At the conclusion of this morning’s
worship service, we will sing a hymn called “Lord, Whose Love Through Humble
Service.” One verse of the hymn begins like this: “As we worship, grant us
vision, till your love’s revealing light in its height and depth and greatness
dawns upon our quickened sight.”[iv]
It’s this connection between worship and loving service to the world that the
words from Luke and Acts call us to this morning. When the disciples want to
rush off to the next thing, Jesus says: “Stay in Jerusalem. Wait and pray.”
When they want simply to stay on the Mount of the Ascension, staring in awe,
God’s messengers ask them, “Why are you standing here?” We live in between
those two messages. We return to Jerusalem – to Vienna – to Washington, DC. We
dedicate ourselves to prayer and to discerning the signs of the Spirit.
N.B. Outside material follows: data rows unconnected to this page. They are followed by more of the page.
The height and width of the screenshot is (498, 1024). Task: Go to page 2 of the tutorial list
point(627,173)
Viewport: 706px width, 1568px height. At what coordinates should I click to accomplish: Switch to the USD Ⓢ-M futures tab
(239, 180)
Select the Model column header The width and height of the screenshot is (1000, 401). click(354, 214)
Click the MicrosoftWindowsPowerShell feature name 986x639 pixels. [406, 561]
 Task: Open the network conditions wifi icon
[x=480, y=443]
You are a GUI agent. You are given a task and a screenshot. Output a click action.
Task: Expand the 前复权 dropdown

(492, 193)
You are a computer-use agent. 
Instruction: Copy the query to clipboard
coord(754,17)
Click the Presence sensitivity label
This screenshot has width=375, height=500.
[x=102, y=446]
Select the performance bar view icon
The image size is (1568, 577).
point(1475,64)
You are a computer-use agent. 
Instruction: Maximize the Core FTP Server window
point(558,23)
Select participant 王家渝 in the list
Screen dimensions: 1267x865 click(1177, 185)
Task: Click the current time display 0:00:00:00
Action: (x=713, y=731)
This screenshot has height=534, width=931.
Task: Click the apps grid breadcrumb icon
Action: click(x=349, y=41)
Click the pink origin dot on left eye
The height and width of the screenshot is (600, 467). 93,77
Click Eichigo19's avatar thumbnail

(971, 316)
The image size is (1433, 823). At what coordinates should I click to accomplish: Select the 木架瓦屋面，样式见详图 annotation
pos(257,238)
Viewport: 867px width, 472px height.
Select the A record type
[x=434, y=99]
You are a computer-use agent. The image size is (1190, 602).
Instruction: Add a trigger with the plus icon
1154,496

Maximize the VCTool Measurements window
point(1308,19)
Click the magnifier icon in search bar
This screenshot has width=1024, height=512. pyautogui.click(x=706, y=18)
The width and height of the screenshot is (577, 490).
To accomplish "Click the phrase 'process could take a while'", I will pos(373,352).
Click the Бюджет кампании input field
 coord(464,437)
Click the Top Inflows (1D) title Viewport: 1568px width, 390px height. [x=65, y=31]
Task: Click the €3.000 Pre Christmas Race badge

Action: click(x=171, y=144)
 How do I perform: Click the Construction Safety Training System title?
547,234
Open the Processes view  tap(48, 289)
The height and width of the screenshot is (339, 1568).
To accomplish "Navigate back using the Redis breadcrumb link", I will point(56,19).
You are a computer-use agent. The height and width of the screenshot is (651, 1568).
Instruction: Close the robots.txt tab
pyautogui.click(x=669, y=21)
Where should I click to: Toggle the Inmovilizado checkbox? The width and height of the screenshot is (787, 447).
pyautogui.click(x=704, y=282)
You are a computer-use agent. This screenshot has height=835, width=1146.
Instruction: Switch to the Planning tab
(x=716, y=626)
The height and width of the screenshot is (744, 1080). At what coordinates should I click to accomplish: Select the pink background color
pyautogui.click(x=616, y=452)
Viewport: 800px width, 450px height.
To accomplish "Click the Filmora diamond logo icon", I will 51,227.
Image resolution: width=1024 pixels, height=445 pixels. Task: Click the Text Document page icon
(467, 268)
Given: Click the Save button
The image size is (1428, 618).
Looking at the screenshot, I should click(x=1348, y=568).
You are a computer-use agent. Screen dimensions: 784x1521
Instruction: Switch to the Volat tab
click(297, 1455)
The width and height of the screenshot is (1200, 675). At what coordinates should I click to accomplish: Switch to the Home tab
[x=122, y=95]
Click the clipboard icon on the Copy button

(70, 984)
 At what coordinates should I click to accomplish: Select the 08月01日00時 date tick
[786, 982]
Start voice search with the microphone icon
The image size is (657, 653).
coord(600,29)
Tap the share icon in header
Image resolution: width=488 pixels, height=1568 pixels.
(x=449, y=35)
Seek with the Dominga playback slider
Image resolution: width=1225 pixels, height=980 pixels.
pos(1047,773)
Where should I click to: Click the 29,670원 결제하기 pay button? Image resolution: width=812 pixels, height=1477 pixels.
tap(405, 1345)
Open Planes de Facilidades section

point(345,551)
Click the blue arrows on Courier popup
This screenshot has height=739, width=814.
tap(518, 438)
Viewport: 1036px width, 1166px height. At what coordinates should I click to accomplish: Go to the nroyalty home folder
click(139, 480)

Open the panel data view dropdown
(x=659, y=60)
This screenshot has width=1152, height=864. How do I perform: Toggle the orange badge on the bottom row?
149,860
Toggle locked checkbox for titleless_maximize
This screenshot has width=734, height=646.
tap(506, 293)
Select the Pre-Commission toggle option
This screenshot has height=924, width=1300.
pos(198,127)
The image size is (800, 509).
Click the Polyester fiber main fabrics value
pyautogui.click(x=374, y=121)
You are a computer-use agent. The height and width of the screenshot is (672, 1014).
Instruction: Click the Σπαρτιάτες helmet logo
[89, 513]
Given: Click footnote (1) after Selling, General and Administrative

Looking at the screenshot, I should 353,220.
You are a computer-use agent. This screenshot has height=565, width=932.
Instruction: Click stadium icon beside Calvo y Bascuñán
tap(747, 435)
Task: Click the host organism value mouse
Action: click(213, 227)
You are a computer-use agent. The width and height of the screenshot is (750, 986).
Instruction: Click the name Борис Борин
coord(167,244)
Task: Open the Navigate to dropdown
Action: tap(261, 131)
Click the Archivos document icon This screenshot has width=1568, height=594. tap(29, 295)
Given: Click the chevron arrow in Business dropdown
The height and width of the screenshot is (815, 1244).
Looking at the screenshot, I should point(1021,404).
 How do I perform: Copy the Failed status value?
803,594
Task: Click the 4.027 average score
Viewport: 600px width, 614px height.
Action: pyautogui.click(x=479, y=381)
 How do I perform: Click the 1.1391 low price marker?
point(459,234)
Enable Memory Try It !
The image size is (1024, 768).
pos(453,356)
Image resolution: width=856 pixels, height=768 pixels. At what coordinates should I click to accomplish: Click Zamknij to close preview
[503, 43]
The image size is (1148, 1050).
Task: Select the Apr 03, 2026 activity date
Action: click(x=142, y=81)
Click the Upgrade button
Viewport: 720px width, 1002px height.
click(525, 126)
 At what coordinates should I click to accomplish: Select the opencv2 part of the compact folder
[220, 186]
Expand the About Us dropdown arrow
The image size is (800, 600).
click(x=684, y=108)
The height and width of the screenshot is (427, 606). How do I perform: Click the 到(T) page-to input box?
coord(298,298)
We
participate in communion and community. We share with our neighbors. We do the
slow, patient work of learning the ins and outs of our communities, paying
attention to what God is most assuredly up to, right here in our midst. It
seems very simple, and it’s all, as it turns out, quite challenging. As the
pastor, author, and Biblical translator Eugene Peterson once wrote that dedication
to the spiritual disciplines – of prayer, worship, scripture reading – “has not
been tried and discarded because it didn’t work, but tried and found difficult
(and more than a little bit tedious).”[v]
And so I offer a prayer, today, for
the space between Ascension and Pentecost. Between the definitive end and the
remarkable new beginning. I offer a prayer, this morning, for the fallow times.
For the invisible restoration of the conditions
necessary for future growth.
[i] William Bridges, Transitions: Making Sense of Life’s Changes (Cambridge:
De Capo Press, 2004), 17.
[ii] Ibid., 135.
[iii] Pew Research Center, “America’s
Changing Religious Landscape: Christians Decline Sharply as Share of
Population, Unaffiliated and other Faiths Continue to Grow,” 12 May 2015,
available: http://www.pewforum.org/2015/05/12/americas-changing-religious-landscape/
[iv] Albert F. Bayly, “Lord, Whose
Love Through Humble Service,” United
Methodist Hymnal 581.
[v] Eugene Peterson, Living the Message: Daily Help for Living
the God-Centered Life (New York: HarperOne, 1996). 86.